When I come to some inner stillness it is for me an intimacy with God rather than "emptiness".
In "stillness" I may encounter God but He is not the stillness I may achieve within myself. God is revealed in Scripture as intensely active: creating, loving, watching, teaching, protecting, comforting, ordering, judging, punishing, and so on. God communicates to me best when I am still and quiet, undistracted by the world, but stillness and quietness are not ends in themselves, but merely aids to the clear transmission of God's "marching orders" to me and to undisturbed contemplation of
Him (as opposed to
my inner stillness/detachment).
From time to time I like to read St Bonaventure's Itinerarium:
"So it follows that, by the act of observing, the mind transcends and passes beyond not only the perceivable world, but equally its own self: and Christ is the way and the gate through which this transcendence is achieved, Christ is the ladder and the vehicle...
"If this transcendence is to be perfect, all intellectual activity should be relinquished and the entire apex of affection be transferred to and transformed into God.
http://faculty.uml.edu/rinnis/45.304 God and Philosophy/ITINERARIUM.pdf
Sounds like the temptation of the devil offered to Eve, packaged in a Roman Catholic version of eastern, pagan religious thought.
Genesis 3:4-5
4 The serpent said to the woman, "You surely will not die!

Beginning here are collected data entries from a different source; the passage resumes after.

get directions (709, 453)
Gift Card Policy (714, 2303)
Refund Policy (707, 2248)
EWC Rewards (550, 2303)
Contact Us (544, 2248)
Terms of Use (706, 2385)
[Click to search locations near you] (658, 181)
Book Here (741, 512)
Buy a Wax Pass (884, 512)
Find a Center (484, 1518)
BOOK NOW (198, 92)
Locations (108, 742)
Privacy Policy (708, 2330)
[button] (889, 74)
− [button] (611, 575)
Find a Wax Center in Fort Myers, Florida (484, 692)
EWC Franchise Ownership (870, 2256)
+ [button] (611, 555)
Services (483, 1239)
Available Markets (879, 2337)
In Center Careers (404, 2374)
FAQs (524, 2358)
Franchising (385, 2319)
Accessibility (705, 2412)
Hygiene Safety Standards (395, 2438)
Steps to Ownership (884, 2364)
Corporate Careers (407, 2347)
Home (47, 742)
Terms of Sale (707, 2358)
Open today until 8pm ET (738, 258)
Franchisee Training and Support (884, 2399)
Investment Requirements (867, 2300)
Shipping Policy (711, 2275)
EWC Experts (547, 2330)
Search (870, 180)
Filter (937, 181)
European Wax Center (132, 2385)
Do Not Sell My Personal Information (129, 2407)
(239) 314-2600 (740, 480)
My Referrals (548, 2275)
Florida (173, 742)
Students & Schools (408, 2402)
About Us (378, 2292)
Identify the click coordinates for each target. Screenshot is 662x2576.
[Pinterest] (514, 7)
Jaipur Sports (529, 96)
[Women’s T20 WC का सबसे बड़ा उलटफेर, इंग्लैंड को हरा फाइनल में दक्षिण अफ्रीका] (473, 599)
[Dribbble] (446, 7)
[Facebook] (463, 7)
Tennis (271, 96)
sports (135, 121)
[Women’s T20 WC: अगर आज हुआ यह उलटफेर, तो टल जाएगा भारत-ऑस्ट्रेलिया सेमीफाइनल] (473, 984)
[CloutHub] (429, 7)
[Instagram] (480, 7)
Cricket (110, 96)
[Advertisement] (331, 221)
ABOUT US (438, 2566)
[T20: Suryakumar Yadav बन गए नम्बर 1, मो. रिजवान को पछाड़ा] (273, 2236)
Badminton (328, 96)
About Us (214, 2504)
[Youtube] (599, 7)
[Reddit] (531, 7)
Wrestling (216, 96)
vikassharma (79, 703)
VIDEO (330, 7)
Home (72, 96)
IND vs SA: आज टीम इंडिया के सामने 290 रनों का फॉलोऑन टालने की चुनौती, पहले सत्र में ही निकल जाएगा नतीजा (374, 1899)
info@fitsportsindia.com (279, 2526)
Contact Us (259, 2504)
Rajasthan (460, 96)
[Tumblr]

5 "For God knows that in the day you eat from it your eyes will be opened, and you will be like God..."
None of the language or the goals outlined in the quotation from Bonaventure above appear in the New Testament. The Christian isn't called in Scripture to "transcendence," nor to relinquishing all intellectual activity, and Christ is never referred to in Scripture as a mere "ladder" or "vehicle" but as Saviour, Lord, Creator, God and King. Christ isn't a means to an end but the End itself, the Alpha and Omega:
Revelation 1:12-18
12 Then I turned to see the voice that was speaking with me. And having turned I saw seven golden lampstands;
13 and in the middle of the lampstands I saw one like a son of man, clothed in a robe reaching to the feet, and girded across His chest with a golden sash.
14 His head and His hair were white like white wool, like snow; and His eyes were like a flame of fire.
15 His feet were like burnished bronze, when it has been made to glow in a furnace, and His voice was like the sound of many waters.
16 In His right hand He held seven stars, and out of His mouth came a sharp two-edged sword; and His face was like the sun shining in its strength.
17 When I saw Him, I fell at His feet like a dead man. And He placed His right hand on me, saying, "Do not be afraid; I am the first and the last,
18 and the living One; and I was dead, and behold, I am alive forevermore, and I have the keys of death and of Hades.
Christ doesn't sound to me, here, like a mere ladder or vehicle!
This for me is refreshing. Some of us need the inner silence, inner stillness to just observe, rest and let Christ do what he will do. And sometimes that seems to be nothing...boring.
Oh, he never does nothing. His goal is always to make us more and more like himself which involves loving, yielding, trusting, believing, confessing, repenting, receiving, and acting! When one is truly interacting with Christ, it is not boring at all. But mere stillness within, a Self-occupied effort at some detached inner state, would, I think become very boring - and generally spiritually useless, too - as a goal in-and-of itself.
Life is not bout being a perfect world for me. It is not all about me. My life in time is the unfolding of God's will and plan. My ego may not always like it.
Amen! Double Amen!! Now this is truth I can fully endorse!
Matthew 16:24-25
24 Then Jesus said to His disciples, "If anyone wishes to come after Me, he must deny himself, and take up his cross and follow Me.
25 "For whoever wishes to save his life will lose it; but whoever loses his life for My sake will find it.
Philippians 1:21
21 For to me, to live is Christ ...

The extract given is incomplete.